I am using Rhino to communicate between Java and JavaScript.
I call a JavaScript function via Rhino and this function takes an argument which must be a JSON-object. How do i parse Java-object to JSON and pass it to JavaScript in my case?
Java-code:
try {
engine.eval(fileReader);
Invocable invocableEngine = (Invocable) engine;
Object o = invocableEngine.invokeFunction("f", MyObject json);
System.out.println(o);
} catch (ScriptException ex) {
ex.printStackTrace();
} catch(Exception e){
e.printStackTrace();
}
JavaScript-Code:
function f(json){
var id = json.id;
return id;
}
I haven't used rhino, but for conversion of Java objects/collections to json I use the google library gson.

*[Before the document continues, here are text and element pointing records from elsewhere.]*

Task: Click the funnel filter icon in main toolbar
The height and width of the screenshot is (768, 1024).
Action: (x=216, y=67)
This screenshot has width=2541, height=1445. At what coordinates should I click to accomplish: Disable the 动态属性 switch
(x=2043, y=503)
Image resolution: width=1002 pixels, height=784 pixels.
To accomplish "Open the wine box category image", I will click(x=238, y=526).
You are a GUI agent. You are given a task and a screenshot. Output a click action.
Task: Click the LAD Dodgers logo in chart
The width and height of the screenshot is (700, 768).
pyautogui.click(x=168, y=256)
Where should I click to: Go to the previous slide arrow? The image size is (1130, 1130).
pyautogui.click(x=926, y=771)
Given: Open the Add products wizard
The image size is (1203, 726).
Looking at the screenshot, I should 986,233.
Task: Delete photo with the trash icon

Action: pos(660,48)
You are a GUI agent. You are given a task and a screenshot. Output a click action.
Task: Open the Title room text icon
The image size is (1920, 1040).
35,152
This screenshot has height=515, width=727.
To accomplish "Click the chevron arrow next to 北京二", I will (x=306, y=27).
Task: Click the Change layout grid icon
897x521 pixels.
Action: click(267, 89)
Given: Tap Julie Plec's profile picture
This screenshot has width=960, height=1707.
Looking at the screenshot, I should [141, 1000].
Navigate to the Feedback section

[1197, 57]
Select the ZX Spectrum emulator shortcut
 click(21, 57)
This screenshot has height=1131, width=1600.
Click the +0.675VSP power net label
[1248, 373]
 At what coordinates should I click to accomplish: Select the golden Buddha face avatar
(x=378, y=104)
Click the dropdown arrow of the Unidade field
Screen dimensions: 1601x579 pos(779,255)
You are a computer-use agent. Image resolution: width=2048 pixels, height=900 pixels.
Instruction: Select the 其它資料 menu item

Back when I was using Rhino I just converted my Java-JSON-Object(org.json.JSONObject) to String and passed them as function parameter to a javascript function existing in the rhino scope.
String itemDatagram = jsonItemDatagram.toString;
String code = "inside.js.scope.aFunction(" + itemDatagram + ");";
The code String object would then have to be evaluated by Rhino. The String object automagically becomes a Javascript object inside the js scope(on the Rhino side). And since JSON is just a subset of javascript objects this should be what you want.